BRIEF
What is needed is an exact copy of all the entries.

Pixel coordinate grounding data
<<<<

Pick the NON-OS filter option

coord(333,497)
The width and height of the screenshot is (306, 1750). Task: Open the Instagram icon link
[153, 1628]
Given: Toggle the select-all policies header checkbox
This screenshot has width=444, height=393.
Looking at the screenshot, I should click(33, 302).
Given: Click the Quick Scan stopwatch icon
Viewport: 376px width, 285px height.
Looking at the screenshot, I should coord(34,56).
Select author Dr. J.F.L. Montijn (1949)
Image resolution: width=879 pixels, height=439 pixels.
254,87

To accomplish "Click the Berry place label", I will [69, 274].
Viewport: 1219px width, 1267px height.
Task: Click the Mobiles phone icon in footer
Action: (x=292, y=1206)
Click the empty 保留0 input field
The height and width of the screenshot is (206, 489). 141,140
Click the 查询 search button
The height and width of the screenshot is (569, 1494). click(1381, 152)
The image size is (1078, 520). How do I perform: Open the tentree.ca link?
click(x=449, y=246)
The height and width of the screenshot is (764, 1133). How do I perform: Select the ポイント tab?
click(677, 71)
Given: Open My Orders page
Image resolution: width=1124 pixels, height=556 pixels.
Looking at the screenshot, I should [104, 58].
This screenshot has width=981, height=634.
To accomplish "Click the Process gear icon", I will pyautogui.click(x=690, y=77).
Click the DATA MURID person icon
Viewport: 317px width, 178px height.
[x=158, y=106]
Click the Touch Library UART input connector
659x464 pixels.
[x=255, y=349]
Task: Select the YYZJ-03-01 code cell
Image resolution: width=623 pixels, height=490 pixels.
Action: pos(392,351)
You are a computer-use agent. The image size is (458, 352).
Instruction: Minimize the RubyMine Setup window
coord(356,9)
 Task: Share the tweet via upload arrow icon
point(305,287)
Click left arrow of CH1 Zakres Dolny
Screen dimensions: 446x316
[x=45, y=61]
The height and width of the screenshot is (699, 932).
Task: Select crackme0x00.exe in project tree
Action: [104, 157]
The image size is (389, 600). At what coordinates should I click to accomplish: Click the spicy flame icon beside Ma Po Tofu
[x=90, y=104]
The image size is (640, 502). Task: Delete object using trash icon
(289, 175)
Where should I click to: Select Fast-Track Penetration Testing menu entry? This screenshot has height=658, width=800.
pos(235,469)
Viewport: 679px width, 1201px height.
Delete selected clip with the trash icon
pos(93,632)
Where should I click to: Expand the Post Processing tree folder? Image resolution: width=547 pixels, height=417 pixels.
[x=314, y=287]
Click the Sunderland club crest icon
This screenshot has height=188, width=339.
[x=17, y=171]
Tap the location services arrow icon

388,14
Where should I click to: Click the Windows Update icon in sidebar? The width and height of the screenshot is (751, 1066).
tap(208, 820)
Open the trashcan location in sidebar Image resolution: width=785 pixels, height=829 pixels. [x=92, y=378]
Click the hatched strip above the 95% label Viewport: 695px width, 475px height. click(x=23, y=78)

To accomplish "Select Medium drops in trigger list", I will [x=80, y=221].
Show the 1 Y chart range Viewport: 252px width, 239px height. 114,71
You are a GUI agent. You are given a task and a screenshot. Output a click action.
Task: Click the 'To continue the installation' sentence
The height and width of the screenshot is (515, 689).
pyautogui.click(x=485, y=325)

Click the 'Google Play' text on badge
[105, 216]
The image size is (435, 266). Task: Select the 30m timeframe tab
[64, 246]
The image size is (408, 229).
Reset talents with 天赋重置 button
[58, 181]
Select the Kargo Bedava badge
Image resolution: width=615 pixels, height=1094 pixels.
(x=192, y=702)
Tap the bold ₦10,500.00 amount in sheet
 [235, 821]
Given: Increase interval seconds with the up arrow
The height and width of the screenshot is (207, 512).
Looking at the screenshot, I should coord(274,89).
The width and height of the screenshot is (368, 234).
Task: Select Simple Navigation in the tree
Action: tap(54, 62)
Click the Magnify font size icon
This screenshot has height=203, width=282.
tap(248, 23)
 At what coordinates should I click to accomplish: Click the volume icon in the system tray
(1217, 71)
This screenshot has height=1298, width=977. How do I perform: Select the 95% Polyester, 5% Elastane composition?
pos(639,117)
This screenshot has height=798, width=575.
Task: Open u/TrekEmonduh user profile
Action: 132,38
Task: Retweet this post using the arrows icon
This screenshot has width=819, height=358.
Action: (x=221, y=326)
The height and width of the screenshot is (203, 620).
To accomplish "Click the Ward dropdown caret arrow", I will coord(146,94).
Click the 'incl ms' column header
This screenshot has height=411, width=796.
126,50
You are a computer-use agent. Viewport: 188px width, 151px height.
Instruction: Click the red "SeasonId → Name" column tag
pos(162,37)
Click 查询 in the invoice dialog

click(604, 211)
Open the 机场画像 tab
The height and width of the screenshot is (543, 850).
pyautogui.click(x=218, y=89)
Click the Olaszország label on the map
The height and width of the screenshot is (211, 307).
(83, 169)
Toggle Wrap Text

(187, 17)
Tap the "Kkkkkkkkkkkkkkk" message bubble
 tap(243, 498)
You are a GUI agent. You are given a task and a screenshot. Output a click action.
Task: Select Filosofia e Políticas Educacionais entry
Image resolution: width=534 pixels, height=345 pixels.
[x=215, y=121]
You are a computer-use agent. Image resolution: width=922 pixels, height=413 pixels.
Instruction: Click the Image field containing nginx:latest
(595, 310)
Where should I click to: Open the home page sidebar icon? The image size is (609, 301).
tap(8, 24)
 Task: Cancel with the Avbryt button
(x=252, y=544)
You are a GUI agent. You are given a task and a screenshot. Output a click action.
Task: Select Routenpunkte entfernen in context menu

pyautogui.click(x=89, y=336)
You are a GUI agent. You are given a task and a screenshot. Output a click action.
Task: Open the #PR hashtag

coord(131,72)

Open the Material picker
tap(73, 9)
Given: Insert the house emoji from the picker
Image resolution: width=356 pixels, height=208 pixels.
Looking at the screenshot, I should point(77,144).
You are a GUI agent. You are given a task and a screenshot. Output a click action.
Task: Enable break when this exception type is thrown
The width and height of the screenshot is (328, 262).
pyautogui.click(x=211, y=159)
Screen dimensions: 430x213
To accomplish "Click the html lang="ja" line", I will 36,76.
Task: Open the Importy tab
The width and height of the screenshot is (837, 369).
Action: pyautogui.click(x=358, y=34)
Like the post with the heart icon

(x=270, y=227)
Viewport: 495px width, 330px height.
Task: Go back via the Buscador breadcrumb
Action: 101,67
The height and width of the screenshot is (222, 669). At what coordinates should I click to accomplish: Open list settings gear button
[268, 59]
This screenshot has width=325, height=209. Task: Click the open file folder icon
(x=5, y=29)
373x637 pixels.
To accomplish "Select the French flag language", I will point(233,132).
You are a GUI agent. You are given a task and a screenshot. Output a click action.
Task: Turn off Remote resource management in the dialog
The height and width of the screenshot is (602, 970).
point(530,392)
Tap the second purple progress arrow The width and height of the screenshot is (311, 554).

>>>>

ANSWER FOR THIS EXERCISE
Pick the NON-OS filter option

coord(333,497)
The width and height of the screenshot is (306, 1750). Task: Open the Instagram icon link
[153, 1628]
Given: Toggle the select-all policies header checkbox
This screenshot has width=444, height=393.
Looking at the screenshot, I should click(33, 302).
Given: Click the Quick Scan stopwatch icon
Viewport: 376px width, 285px height.
Looking at the screenshot, I should coord(34,56).
Select author Dr. J.F.L. Montijn (1949)
Image resolution: width=879 pixels, height=439 pixels.
254,87

To accomplish "Click the Berry place label", I will [69, 274].
Viewport: 1219px width, 1267px height.
Task: Click the Mobiles phone icon in footer
Action: (x=292, y=1206)
Click the empty 保留0 input field
The height and width of the screenshot is (206, 489). 141,140
Click the 查询 search button
The height and width of the screenshot is (569, 1494). click(1381, 152)
The image size is (1078, 520). How do I perform: Open the tentree.ca link?
click(x=449, y=246)
The height and width of the screenshot is (764, 1133). How do I perform: Select the ポイント tab?
click(677, 71)
Given: Open My Orders page
Image resolution: width=1124 pixels, height=556 pixels.
Looking at the screenshot, I should [104, 58].
This screenshot has width=981, height=634.
To accomplish "Click the Process gear icon", I will pyautogui.click(x=690, y=77).
Click the DATA MURID person icon
Viewport: 317px width, 178px height.
[x=158, y=106]
Click the Touch Library UART input connector
659x464 pixels.
[x=255, y=349]
Task: Select the YYZJ-03-01 code cell
Image resolution: width=623 pixels, height=490 pixels.
Action: pos(392,351)
You are a computer-use agent. The image size is (458, 352).
Instruction: Minimize the RubyMine Setup window
coord(356,9)
 Task: Share the tweet via upload arrow icon
point(305,287)
Click left arrow of CH1 Zakres Dolny
Screen dimensions: 446x316
[x=45, y=61]
The height and width of the screenshot is (699, 932).
Task: Select crackme0x00.exe in project tree
Action: [104, 157]
The image size is (389, 600). At what coordinates should I click to accomplish: Click the spicy flame icon beside Ma Po Tofu
[x=90, y=104]
The image size is (640, 502). Task: Delete object using trash icon
(289, 175)
Where should I click to: Select Fast-Track Penetration Testing menu entry? This screenshot has height=658, width=800.
pos(235,469)
Viewport: 679px width, 1201px height.
Delete selected clip with the trash icon
pos(93,632)
Where should I click to: Expand the Post Processing tree folder? Image resolution: width=547 pixels, height=417 pixels.
[x=314, y=287]
Click the Sunderland club crest icon
This screenshot has height=188, width=339.
[x=17, y=171]
Tap the location services arrow icon

388,14
Where should I click to: Click the Windows Update icon in sidebar? The width and height of the screenshot is (751, 1066).
tap(208, 820)
Open the trashcan location in sidebar Image resolution: width=785 pixels, height=829 pixels. [x=92, y=378]
Click the hatched strip above the 95% label Viewport: 695px width, 475px height. click(x=23, y=78)

To accomplish "Select Medium drops in trigger list", I will [x=80, y=221].
Show the 1 Y chart range Viewport: 252px width, 239px height. 114,71
You are a GUI agent. You are given a task and a screenshot. Output a click action.
Task: Click the 'To continue the installation' sentence
The height and width of the screenshot is (515, 689).
pyautogui.click(x=485, y=325)

Click the 'Google Play' text on badge
[105, 216]
The image size is (435, 266). Task: Select the 30m timeframe tab
[64, 246]
The image size is (408, 229).
Reset talents with 天赋重置 button
[58, 181]
Select the Kargo Bedava badge
Image resolution: width=615 pixels, height=1094 pixels.
(x=192, y=702)
Tap the bold ₦10,500.00 amount in sheet
 [235, 821]
Given: Increase interval seconds with the up arrow
The height and width of the screenshot is (207, 512).
Looking at the screenshot, I should coord(274,89).
The width and height of the screenshot is (368, 234).
Task: Select Simple Navigation in the tree
Action: tap(54, 62)
Click the Magnify font size icon
This screenshot has height=203, width=282.
tap(248, 23)
 At what coordinates should I click to accomplish: Click the volume icon in the system tray
(1217, 71)
This screenshot has height=1298, width=977. How do I perform: Select the 95% Polyester, 5% Elastane composition?
pos(639,117)
This screenshot has height=798, width=575.
Task: Open u/TrekEmonduh user profile
Action: 132,38
Task: Retweet this post using the arrows icon
This screenshot has width=819, height=358.
Action: (x=221, y=326)
The height and width of the screenshot is (203, 620).
To accomplish "Click the Ward dropdown caret arrow", I will coord(146,94).
Click the 'incl ms' column header
This screenshot has height=411, width=796.
126,50
You are a computer-use agent. Viewport: 188px width, 151px height.
Instruction: Click the red "SeasonId → Name" column tag
pos(162,37)
Click 查询 in the invoice dialog

click(604, 211)
Open the 机场画像 tab
The height and width of the screenshot is (543, 850).
pyautogui.click(x=218, y=89)
Click the Olaszország label on the map
The height and width of the screenshot is (211, 307).
(83, 169)
Toggle Wrap Text

(187, 17)
Tap the "Kkkkkkkkkkkkkkk" message bubble
 tap(243, 498)
You are a GUI agent. You are given a task and a screenshot. Output a click action.
Task: Select Filosofia e Políticas Educacionais entry
Image resolution: width=534 pixels, height=345 pixels.
[x=215, y=121]
You are a computer-use agent. Image resolution: width=922 pixels, height=413 pixels.
Instruction: Click the Image field containing nginx:latest
(595, 310)
Where should I click to: Open the home page sidebar icon? The image size is (609, 301).
tap(8, 24)
 Task: Cancel with the Avbryt button
(x=252, y=544)
You are a GUI agent. You are given a task and a screenshot. Output a click action.
Task: Select Routenpunkte entfernen in context menu

pyautogui.click(x=89, y=336)
You are a GUI agent. You are given a task and a screenshot. Output a click action.
Task: Open the #PR hashtag

coord(131,72)

Open the Material picker
tap(73, 9)
Given: Insert the house emoji from the picker
Image resolution: width=356 pixels, height=208 pixels.
Looking at the screenshot, I should point(77,144).
You are a GUI agent. You are given a task and a screenshot. Output a click action.
Task: Enable break when this exception type is thrown
The width and height of the screenshot is (328, 262).
pyautogui.click(x=211, y=159)
Screen dimensions: 430x213
To accomplish "Click the html lang="ja" line", I will 36,76.
Task: Open the Importy tab
The width and height of the screenshot is (837, 369).
Action: pyautogui.click(x=358, y=34)
Like the post with the heart icon

(x=270, y=227)
Viewport: 495px width, 330px height.
Task: Go back via the Buscador breadcrumb
Action: 101,67
The height and width of the screenshot is (222, 669). At what coordinates should I click to accomplish: Open list settings gear button
[268, 59]
This screenshot has width=325, height=209. Task: Click the open file folder icon
(x=5, y=29)
373x637 pixels.
To accomplish "Select the French flag language", I will point(233,132).
You are a GUI agent. You are given a task and a screenshot. Output a click action.
Task: Turn off Remote resource management in the dialog
The height and width of the screenshot is (602, 970).
point(530,392)
Tap the second purple progress arrow The width and height of the screenshot is (311, 554).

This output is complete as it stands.